For artists still living at the time of acquisition, the majority of paintings were acquired right away–looks like about 60% of paintings within 10 years. Here the positive skew is even more extreme, with a median time of 4 years but a mean time of nearly 12.

For artists who were no longer alive at the time of acquisition, the distribution is much more symmetrical, with a median time of 46 years and a mean time of 47.5. This distribution is pretty intuitive, as well, since the work of artists who are no longer of living will, by necessity, be older. Nevertheless, it’s curious to see just how much older the work tends to be.

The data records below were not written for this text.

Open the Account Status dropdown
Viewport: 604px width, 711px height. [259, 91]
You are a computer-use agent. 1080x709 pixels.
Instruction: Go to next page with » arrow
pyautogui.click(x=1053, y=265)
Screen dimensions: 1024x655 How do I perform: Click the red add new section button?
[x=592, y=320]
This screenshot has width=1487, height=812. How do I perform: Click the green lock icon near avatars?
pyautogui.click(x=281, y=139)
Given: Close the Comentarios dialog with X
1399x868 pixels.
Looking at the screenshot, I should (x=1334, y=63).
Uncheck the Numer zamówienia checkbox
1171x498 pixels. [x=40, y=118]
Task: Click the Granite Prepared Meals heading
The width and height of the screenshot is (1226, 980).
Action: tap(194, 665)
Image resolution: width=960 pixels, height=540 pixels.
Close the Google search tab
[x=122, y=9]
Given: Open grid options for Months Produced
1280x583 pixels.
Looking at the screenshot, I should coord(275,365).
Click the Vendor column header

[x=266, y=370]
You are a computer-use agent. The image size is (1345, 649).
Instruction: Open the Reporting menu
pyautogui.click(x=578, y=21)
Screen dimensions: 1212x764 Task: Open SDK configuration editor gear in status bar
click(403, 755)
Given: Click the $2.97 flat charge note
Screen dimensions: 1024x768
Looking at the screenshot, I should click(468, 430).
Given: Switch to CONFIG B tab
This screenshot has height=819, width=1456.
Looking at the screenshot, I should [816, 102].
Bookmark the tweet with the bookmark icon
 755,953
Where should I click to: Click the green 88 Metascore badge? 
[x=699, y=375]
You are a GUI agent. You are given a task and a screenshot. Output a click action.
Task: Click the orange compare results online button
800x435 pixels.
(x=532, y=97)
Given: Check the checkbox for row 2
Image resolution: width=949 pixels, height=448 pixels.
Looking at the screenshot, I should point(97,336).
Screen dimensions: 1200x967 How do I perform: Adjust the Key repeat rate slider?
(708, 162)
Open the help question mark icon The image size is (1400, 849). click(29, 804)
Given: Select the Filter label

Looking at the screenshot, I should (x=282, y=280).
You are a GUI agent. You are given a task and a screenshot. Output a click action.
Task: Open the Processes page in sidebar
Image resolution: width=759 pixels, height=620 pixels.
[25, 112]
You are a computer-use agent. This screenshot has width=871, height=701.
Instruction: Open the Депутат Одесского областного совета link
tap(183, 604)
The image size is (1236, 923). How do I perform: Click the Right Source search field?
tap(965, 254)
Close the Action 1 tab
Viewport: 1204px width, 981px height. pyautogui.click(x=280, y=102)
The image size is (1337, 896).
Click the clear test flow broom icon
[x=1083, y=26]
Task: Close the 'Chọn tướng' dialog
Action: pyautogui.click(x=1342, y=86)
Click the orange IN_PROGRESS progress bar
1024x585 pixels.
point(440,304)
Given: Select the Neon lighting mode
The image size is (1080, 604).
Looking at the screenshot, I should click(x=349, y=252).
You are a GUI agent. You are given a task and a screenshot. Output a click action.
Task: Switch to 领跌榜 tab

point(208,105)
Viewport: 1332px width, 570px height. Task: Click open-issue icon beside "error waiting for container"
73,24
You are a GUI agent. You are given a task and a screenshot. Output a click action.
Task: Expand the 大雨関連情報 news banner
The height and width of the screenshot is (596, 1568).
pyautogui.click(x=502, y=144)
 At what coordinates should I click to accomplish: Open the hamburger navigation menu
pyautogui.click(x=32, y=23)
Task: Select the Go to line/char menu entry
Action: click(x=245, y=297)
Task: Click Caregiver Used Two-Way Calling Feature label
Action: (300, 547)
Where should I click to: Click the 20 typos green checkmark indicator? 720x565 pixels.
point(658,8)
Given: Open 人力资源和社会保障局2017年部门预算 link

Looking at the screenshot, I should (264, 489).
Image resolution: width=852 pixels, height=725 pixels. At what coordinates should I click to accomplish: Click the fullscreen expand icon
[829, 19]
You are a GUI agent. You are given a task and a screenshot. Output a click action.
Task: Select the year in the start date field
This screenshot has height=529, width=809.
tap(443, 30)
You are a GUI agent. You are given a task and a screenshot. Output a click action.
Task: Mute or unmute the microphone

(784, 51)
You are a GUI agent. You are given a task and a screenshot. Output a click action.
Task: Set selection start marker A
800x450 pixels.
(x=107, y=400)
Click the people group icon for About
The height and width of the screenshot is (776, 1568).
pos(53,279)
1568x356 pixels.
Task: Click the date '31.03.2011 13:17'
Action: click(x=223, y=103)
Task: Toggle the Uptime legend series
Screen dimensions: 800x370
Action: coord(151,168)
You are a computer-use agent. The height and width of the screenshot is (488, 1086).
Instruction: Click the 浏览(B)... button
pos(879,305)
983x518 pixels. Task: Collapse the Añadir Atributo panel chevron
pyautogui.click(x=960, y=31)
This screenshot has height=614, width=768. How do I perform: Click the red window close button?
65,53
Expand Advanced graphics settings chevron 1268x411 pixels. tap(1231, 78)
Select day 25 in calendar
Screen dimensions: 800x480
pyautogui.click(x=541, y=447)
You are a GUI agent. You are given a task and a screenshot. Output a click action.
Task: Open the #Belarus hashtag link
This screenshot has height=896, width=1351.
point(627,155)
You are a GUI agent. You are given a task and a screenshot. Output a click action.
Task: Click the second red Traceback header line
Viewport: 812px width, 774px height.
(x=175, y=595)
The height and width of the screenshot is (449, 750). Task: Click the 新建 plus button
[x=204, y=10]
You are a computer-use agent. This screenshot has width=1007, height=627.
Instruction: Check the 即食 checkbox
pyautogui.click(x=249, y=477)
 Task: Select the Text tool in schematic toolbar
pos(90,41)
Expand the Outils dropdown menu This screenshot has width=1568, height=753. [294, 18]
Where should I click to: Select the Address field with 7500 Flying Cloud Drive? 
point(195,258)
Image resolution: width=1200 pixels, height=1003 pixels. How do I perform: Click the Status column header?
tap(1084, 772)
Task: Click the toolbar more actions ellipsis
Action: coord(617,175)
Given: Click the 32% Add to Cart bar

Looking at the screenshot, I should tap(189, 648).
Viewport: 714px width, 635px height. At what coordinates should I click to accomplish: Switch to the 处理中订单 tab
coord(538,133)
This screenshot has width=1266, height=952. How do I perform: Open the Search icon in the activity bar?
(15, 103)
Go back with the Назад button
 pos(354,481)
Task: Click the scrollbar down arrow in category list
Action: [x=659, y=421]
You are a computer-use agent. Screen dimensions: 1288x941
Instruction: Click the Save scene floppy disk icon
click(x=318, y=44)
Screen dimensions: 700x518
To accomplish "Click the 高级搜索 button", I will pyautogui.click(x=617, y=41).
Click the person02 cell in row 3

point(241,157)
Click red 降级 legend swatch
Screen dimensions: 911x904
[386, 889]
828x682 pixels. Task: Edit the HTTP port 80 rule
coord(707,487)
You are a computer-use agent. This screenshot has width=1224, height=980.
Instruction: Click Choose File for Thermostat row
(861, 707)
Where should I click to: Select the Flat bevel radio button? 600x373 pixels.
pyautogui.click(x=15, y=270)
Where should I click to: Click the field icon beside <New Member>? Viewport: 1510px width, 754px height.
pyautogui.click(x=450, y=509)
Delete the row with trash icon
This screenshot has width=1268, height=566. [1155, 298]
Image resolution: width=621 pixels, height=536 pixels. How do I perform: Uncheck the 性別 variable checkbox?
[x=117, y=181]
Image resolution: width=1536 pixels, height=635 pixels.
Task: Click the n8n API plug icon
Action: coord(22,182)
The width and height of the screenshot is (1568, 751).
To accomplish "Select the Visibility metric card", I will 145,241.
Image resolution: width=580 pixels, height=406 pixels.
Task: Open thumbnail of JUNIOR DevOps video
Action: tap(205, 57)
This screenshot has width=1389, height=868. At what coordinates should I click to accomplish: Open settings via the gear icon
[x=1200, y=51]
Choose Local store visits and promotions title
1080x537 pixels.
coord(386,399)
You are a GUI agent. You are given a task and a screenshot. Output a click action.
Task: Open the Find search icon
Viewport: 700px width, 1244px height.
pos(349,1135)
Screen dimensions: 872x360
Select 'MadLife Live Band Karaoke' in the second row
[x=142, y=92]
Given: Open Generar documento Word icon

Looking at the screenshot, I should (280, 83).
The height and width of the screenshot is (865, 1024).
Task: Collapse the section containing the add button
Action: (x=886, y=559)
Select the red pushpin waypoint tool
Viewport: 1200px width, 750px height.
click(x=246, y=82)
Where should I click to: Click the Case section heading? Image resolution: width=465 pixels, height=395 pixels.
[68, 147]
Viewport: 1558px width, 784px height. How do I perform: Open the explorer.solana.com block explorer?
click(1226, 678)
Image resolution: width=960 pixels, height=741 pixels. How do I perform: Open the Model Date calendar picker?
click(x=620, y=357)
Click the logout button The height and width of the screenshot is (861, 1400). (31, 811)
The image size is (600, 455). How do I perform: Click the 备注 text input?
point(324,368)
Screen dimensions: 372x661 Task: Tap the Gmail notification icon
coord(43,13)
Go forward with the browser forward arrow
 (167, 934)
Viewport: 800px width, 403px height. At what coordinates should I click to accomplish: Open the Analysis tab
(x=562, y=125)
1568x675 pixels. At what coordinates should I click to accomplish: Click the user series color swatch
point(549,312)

# Mode for Categorical Variables

Last of all we have the mode, which specifies the most frequently occuring value. This is meaningless in the context of quantitative variables such as that which we’ve been looking at here. Does it really tell us anything to know what the most frequently occurring age of an artwork is? Probably not much.

It’s more common to use the mode with categorical variables. For instance, if we wanted to see which artist was most represented amongst MoMA’s painting collection, that is the mode. In this case, it’s Picasso, with 55 paintings at MoMA–he’s the most represented artist and thus most representative of the collection according to this measure of central tendency.